▶ [Selection]:

“The Donald”

“The Donald”

by contributor Donna Shor
Photo credit: Lawrence French

During the 44th Annual Joseph Wharton Awards Dinner at the Park Hyatt honoring leading alums, awardee Donald Trump found himself in the spotlight ― a position he happily inhabits — with his audience in stitches at his acceptance speech.

Donald Trump has been a longtime supporter and both he and daughter Ivanka are alumni. This annual dinner, held by the Wharton Club of Washington, DC, honors outstanding business, government, and professional leaders.


Donald Trump

Wharton is a part of the University of Pennsylvania which Benjamin Franklin founded. Describing the university, Wharton Club President Alan Schlaifer pointed out that it was the first school to receive these two #1 ratings in one year: top school academically, and ― according to Playboy ―top party school, saying “So they work hard, and play hard.”


Donald Trump and Alan Schlaifer

The Wharton Club includes those who have graduated from the school’s Graduate and Undergraduate Divisions. The DC Club is one of the largest and most active business school clubs in the United States with over 500 members in this area and drawing upon over 3,000 graduates located in the greater Washington area.

The evening’s other Awardees were Jennifer C.Simpson, Managing Director, The Gladstone Companies; S.A. Ibrahim, Chairman, Radian Group Inc. and His Excellency Ron Dermer, Ambassador of Israel to the U.S. President Schlaifer, referring to all four honorees, said each has “great career achievements, superb character, and phenomenal resilience. Each has also been an agent of change.”



We heard of one important local change that Donald Trump, the evening’s first award recipient, will make when Schlaifer referred to the statue of Benjamin Franklin standing at Pennsylvania Avenue’s Old Post Office, saying of the statesman “He was a great patriot, inventor, diplomat, postmaster and founder of the University of Pennsylvania.”

▶ [Exercise brief]: Copy the passage of the Wharton dinner article word for word, starting at "by contributor Donna" and ending at "his acceptance speech.".

▶ [Given data]:
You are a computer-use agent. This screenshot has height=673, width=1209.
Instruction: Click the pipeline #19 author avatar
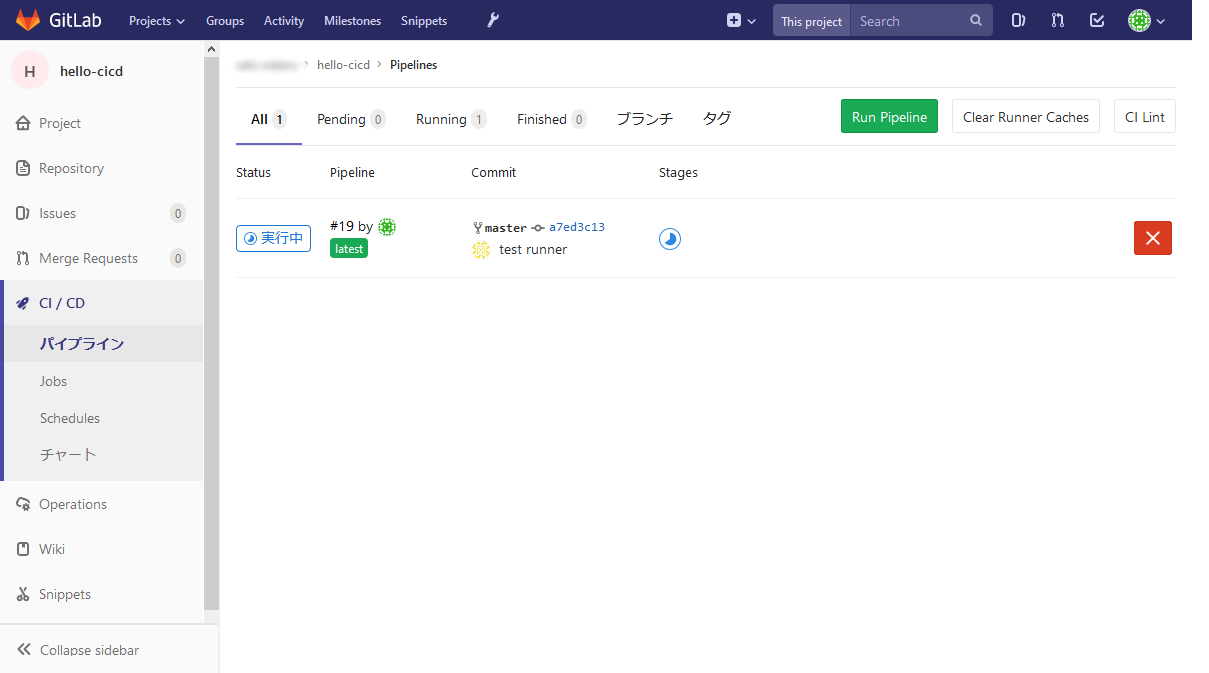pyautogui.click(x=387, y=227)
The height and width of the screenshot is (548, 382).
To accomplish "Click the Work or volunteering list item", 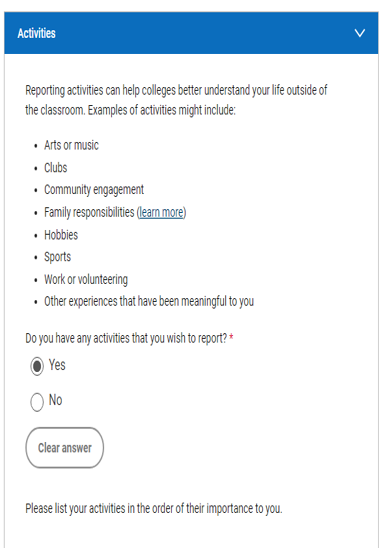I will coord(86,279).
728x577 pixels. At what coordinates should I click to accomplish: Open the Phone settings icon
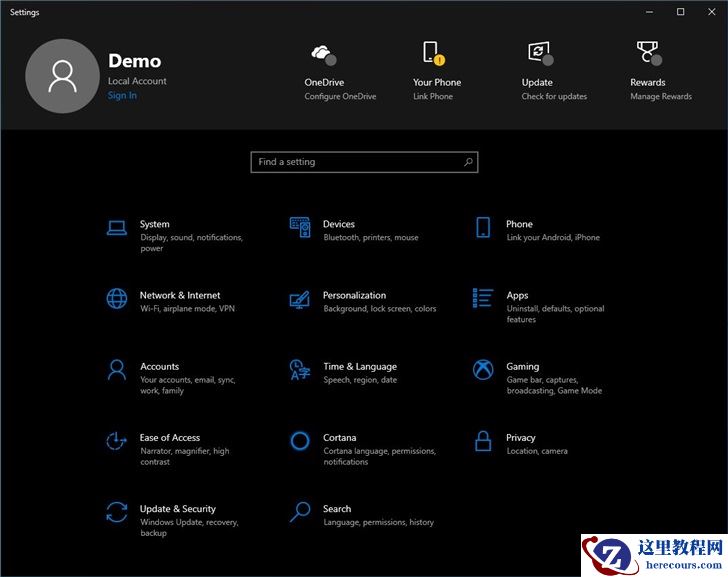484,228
* * *
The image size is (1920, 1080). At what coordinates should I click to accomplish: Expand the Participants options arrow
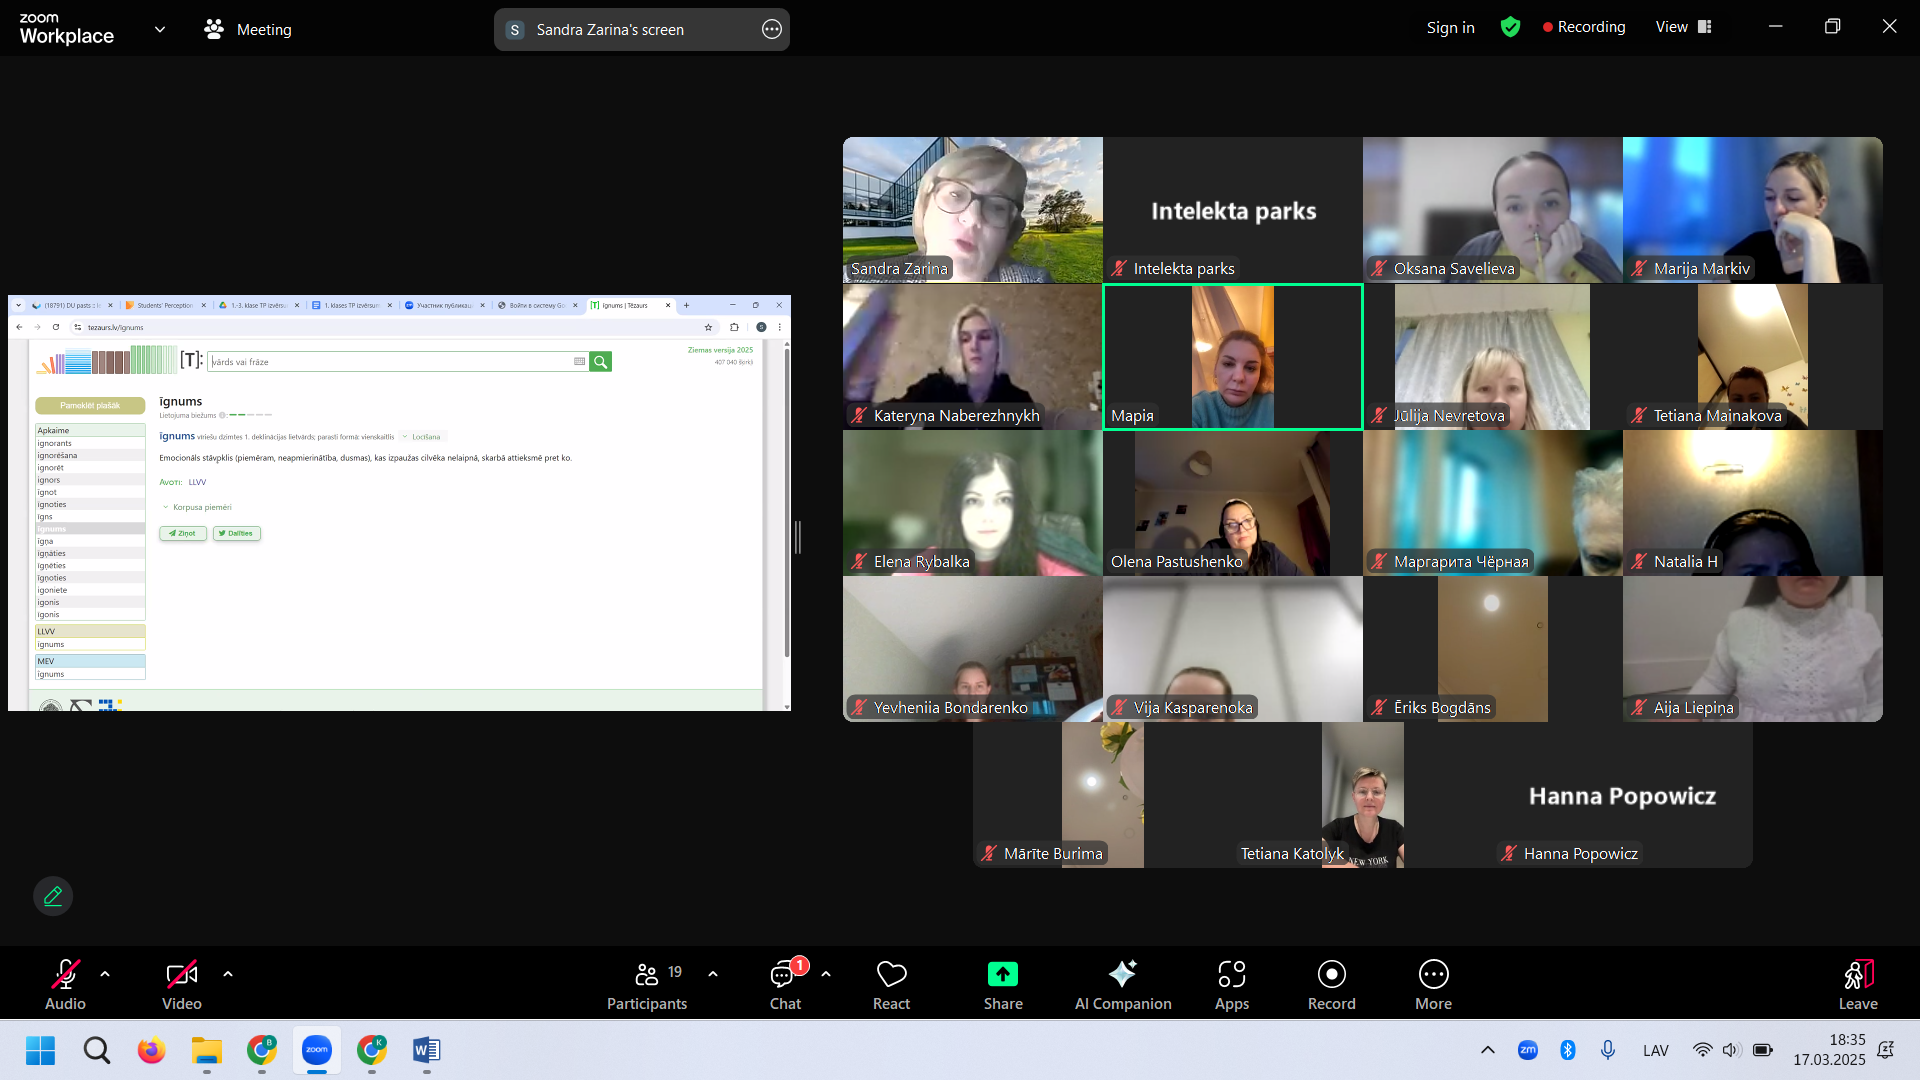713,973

▶ [Exercise response]:
by contributor Donna Shor
Photo credit: Lawrence French

During the 44th Annual Joseph Wharton Awards Dinner at the Park Hyatt honoring leading alums, awardee Donald Trump found himself in the spotlight ― a position he happily inhabits — with his audience in stitches at his acceptance speech.